**DATASET:**
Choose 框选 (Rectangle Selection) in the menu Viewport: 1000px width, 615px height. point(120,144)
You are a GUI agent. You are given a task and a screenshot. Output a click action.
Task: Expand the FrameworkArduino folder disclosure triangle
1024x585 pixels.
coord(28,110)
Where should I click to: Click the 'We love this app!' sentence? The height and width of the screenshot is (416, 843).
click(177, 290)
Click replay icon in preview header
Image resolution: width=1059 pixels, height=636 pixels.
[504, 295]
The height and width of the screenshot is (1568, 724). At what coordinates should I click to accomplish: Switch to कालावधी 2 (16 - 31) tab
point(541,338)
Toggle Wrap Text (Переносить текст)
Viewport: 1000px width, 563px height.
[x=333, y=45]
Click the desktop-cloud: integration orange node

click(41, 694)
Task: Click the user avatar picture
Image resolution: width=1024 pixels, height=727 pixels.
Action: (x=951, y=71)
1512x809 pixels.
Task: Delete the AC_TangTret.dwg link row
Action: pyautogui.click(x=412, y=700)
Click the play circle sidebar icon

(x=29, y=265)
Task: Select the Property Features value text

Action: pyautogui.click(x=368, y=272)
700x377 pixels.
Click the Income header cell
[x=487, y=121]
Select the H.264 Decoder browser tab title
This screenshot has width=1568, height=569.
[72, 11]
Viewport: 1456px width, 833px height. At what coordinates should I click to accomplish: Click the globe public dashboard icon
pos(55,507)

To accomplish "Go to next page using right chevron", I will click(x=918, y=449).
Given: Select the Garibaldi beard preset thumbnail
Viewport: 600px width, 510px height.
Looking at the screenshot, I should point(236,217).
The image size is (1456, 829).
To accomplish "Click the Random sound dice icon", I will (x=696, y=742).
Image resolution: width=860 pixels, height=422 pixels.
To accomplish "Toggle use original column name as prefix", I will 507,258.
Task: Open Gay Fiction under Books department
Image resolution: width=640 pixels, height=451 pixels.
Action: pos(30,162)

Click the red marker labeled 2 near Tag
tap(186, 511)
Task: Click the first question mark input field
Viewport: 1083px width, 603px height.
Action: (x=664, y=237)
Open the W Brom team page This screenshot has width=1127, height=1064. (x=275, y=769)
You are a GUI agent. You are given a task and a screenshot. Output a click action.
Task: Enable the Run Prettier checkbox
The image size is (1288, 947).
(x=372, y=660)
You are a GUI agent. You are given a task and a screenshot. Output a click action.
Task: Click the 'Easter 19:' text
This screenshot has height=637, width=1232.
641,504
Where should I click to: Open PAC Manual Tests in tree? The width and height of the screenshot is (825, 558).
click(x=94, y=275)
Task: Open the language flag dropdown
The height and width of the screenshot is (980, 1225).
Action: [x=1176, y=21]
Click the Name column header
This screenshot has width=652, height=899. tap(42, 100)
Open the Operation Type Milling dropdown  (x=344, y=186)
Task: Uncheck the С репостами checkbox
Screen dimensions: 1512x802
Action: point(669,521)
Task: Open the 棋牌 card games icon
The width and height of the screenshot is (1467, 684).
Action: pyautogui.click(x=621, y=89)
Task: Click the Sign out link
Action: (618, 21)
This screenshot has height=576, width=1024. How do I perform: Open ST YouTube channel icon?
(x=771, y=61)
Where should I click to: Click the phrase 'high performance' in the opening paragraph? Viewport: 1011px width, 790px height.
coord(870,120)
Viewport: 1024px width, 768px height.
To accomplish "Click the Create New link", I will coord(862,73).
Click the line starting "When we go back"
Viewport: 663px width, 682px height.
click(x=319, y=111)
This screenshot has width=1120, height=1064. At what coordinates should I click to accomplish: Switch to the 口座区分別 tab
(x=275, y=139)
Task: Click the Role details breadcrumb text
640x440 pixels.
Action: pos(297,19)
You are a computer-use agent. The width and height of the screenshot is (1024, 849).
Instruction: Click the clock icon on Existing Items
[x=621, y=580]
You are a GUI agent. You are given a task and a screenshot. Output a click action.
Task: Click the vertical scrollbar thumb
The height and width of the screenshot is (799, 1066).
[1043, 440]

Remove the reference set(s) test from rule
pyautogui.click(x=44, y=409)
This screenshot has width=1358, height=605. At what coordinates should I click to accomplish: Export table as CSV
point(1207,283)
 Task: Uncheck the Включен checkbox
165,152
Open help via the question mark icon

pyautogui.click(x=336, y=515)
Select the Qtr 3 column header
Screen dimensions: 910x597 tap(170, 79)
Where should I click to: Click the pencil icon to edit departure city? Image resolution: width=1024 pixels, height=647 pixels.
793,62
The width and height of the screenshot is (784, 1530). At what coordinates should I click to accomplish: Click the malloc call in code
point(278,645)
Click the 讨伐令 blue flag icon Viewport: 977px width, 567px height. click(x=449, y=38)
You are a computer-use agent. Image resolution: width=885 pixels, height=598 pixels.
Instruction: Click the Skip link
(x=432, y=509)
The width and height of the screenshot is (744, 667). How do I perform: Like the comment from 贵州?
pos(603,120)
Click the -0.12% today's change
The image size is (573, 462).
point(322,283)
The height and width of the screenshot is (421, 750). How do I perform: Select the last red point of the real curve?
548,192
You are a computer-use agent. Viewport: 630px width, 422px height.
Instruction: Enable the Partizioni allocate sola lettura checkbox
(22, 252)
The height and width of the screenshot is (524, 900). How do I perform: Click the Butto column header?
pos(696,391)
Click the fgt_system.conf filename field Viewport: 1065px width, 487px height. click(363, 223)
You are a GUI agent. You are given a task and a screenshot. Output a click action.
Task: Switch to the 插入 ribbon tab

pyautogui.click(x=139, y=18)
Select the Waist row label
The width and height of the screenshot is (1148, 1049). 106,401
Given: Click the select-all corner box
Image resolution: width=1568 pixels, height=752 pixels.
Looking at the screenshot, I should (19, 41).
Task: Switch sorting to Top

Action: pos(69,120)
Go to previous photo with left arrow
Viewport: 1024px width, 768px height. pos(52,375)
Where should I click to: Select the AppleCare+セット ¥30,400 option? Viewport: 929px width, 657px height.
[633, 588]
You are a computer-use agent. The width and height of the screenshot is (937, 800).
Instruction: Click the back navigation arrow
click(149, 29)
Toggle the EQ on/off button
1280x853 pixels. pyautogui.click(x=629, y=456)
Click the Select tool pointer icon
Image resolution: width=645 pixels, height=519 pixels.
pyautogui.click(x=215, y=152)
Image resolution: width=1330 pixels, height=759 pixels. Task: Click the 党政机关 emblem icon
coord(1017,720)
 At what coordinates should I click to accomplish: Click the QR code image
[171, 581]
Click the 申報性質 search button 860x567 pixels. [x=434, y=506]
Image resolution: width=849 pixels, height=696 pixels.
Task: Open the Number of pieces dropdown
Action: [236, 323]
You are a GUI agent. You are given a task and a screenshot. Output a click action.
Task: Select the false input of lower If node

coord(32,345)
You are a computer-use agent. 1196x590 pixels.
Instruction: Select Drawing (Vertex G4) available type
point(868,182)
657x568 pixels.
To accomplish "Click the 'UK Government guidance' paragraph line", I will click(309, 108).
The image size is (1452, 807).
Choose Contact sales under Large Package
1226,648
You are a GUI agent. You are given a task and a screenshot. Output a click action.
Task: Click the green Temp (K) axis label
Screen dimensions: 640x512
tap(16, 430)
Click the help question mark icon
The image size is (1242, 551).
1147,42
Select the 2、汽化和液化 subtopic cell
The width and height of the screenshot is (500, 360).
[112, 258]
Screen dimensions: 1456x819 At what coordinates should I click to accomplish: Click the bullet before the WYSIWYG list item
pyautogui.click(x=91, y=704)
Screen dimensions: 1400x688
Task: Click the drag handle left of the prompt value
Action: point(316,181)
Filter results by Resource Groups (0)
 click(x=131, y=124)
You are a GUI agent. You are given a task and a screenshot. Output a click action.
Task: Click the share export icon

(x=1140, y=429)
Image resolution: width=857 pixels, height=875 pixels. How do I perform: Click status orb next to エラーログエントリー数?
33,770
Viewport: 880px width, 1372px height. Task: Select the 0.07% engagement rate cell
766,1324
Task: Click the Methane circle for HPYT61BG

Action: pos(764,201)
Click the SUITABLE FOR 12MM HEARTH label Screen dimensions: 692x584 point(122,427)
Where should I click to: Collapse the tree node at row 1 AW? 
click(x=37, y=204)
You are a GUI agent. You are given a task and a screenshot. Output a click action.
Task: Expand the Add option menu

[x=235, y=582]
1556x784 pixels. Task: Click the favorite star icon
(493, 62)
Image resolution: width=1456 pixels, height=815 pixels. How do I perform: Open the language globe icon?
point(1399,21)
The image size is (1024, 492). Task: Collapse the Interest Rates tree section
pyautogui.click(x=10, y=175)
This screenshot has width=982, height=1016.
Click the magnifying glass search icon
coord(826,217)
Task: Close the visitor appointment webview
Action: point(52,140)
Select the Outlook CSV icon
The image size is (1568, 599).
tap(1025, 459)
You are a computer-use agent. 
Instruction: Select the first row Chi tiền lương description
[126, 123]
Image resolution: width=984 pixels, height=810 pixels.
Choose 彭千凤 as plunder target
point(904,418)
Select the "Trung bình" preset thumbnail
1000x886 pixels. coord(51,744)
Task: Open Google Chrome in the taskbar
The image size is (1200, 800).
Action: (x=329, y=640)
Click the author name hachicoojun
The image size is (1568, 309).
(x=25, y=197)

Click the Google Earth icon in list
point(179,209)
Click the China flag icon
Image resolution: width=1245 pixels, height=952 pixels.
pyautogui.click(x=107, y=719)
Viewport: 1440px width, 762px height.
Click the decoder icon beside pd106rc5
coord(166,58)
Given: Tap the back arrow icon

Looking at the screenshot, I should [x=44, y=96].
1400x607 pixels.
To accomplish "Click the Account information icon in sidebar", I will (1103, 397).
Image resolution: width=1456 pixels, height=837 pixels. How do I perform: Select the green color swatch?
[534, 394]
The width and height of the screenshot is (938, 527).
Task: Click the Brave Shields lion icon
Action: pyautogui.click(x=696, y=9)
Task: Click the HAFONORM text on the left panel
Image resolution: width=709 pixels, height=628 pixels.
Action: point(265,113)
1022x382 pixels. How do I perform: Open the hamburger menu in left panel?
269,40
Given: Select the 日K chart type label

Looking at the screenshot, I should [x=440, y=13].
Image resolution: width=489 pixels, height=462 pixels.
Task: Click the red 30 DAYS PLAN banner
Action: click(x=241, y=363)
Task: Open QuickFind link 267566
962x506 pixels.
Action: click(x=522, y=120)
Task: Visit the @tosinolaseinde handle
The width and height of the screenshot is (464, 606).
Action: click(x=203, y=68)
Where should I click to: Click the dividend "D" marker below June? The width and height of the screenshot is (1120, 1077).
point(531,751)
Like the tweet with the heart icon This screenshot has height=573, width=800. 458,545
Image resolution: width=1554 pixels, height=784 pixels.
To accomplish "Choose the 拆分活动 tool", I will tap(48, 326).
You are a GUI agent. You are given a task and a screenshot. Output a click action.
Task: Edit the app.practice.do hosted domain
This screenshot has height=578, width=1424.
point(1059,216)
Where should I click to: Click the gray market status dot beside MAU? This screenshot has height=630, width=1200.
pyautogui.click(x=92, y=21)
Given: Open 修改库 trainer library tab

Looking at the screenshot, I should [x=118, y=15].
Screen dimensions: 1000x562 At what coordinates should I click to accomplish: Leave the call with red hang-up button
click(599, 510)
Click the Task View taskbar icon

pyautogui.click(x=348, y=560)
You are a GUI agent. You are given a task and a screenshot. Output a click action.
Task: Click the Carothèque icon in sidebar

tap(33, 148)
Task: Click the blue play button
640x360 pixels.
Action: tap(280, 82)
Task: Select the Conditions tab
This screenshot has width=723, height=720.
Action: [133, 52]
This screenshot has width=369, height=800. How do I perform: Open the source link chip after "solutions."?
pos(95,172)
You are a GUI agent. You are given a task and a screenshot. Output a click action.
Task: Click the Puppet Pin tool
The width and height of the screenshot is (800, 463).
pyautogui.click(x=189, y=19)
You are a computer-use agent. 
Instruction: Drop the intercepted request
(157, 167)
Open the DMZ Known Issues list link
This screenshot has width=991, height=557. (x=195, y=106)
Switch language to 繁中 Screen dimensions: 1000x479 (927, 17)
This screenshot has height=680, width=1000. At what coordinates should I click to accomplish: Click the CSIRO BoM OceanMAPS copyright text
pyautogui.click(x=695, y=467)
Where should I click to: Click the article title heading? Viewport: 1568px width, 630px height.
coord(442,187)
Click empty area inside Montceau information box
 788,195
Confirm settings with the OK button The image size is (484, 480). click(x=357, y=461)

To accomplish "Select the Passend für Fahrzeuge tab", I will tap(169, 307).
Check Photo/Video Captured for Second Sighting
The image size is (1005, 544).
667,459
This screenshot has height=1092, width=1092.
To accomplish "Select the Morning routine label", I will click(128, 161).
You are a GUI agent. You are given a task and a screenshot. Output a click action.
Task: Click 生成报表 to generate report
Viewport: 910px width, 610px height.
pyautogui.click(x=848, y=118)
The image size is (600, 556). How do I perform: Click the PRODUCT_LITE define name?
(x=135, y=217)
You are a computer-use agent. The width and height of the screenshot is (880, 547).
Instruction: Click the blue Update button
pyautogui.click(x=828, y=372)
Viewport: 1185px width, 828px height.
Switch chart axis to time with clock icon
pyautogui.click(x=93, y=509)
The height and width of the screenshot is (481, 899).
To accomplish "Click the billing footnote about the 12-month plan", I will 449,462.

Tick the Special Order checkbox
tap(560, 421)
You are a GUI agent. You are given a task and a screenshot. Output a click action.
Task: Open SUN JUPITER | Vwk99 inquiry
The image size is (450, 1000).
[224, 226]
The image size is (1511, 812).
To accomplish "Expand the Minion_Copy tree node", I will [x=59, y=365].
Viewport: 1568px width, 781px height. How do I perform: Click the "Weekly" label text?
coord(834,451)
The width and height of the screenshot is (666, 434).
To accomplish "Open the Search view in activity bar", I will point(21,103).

**PROBLEM TO WORK ON:** Please reproduce, exactly as they appear above, the lines from the line containing "Task: Click the 'Easter 19:' text" up to and including the line containing "Task: Open the 棋牌 card games icon".

**OUTPUT OF THE EXERCISE:**
Task: Click the 'Easter 19:' text
This screenshot has height=637, width=1232.
641,504
Where should I click to: Open PAC Manual Tests in tree? The width and height of the screenshot is (825, 558).
click(x=94, y=275)
Task: Open the language flag dropdown
The height and width of the screenshot is (980, 1225).
Action: [x=1176, y=21]
Click the Name column header
This screenshot has width=652, height=899. tap(42, 100)
Open the Operation Type Milling dropdown  (x=344, y=186)
Task: Uncheck the С репостами checkbox
Screen dimensions: 1512x802
Action: point(669,521)
Task: Open the 棋牌 card games icon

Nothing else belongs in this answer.